Exercise requirements:
Reproduce the lines below word for word, beginning with the first line and stopping after the line that contains "click(x=292, y=306)". Leave the pictures out.
--- begin ---
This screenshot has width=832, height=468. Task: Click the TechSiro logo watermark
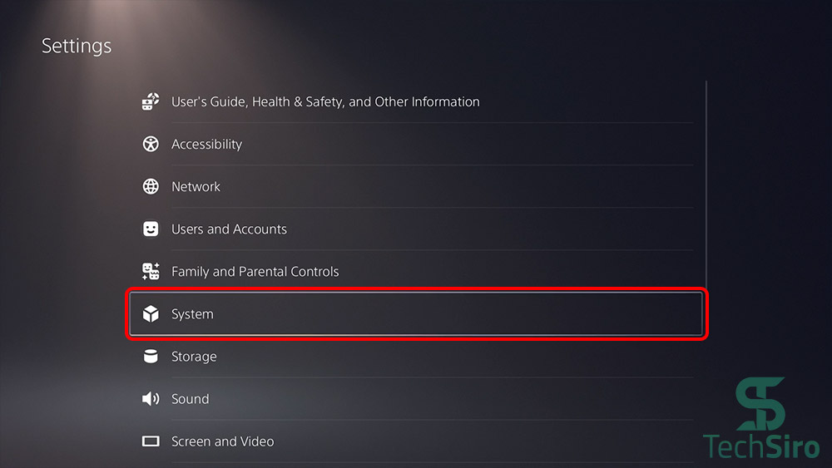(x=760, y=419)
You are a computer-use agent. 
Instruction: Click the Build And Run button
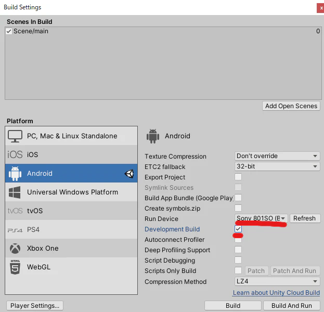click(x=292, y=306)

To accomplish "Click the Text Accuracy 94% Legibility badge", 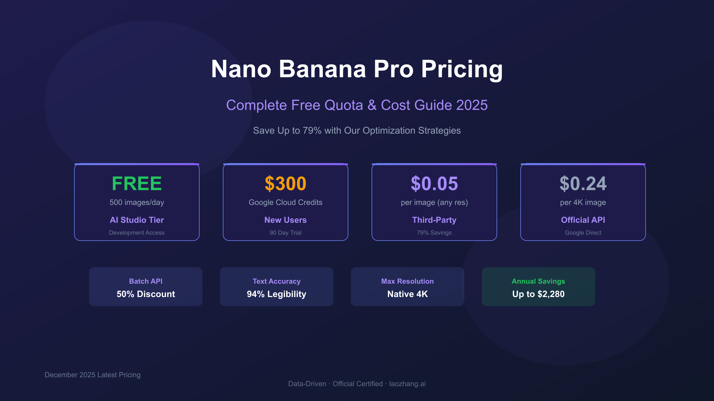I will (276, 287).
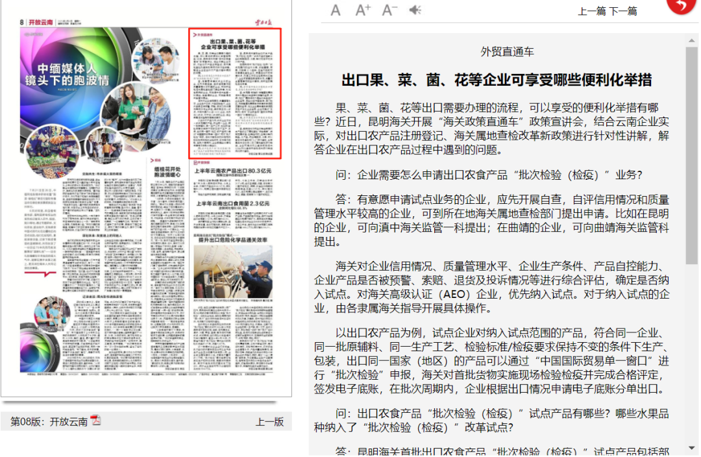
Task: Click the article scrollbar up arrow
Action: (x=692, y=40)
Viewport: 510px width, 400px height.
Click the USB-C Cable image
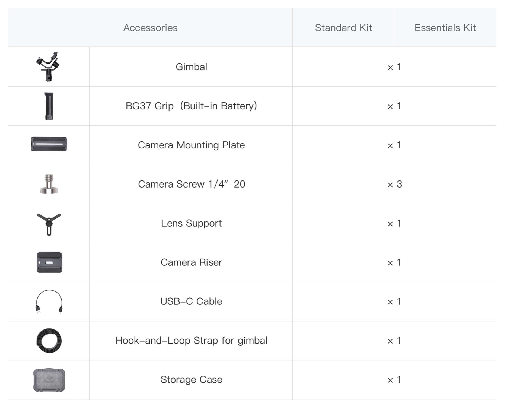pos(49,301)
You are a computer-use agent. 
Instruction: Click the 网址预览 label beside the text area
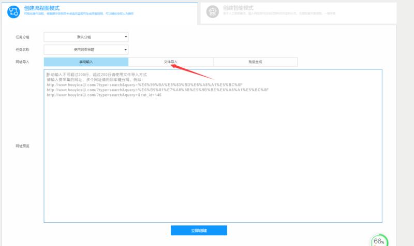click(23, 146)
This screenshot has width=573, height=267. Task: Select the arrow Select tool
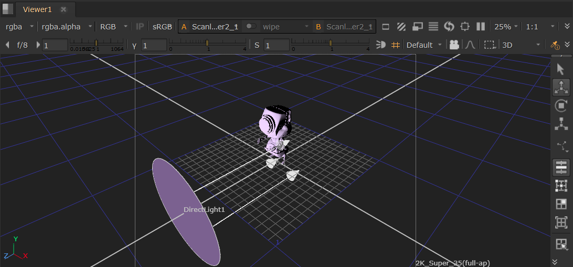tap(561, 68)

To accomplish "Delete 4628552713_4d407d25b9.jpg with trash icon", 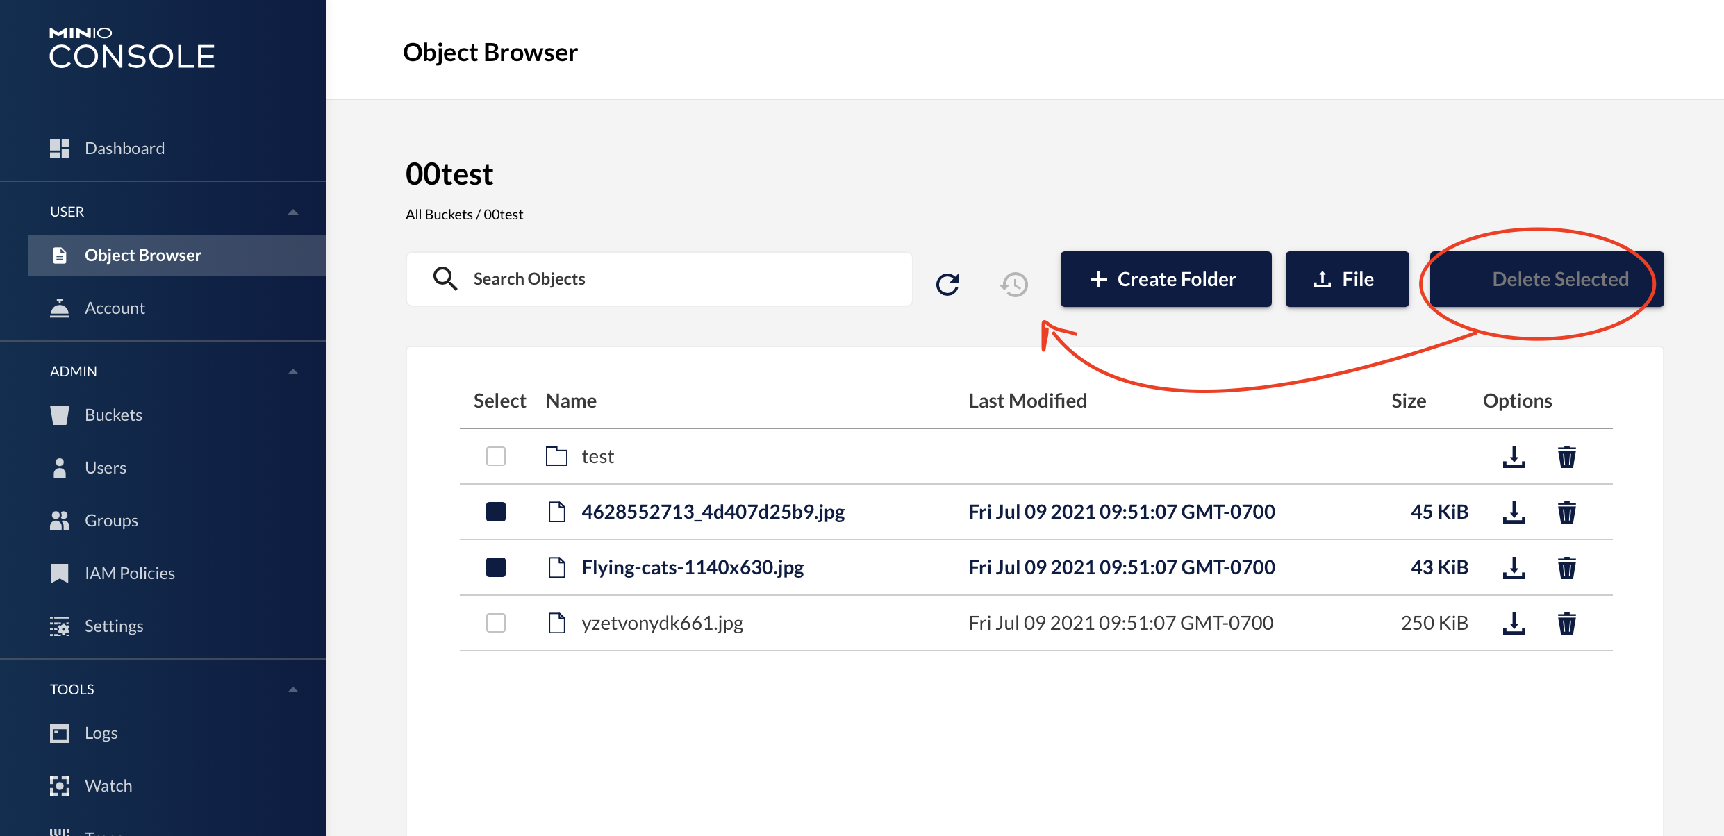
--- end ---
Task answer:
This screenshot has width=832, height=468. Task: Click the TechSiro logo watermark
(x=760, y=419)
You are a computer-use agent. 
Instruction: Click the Build And Run button
click(x=292, y=306)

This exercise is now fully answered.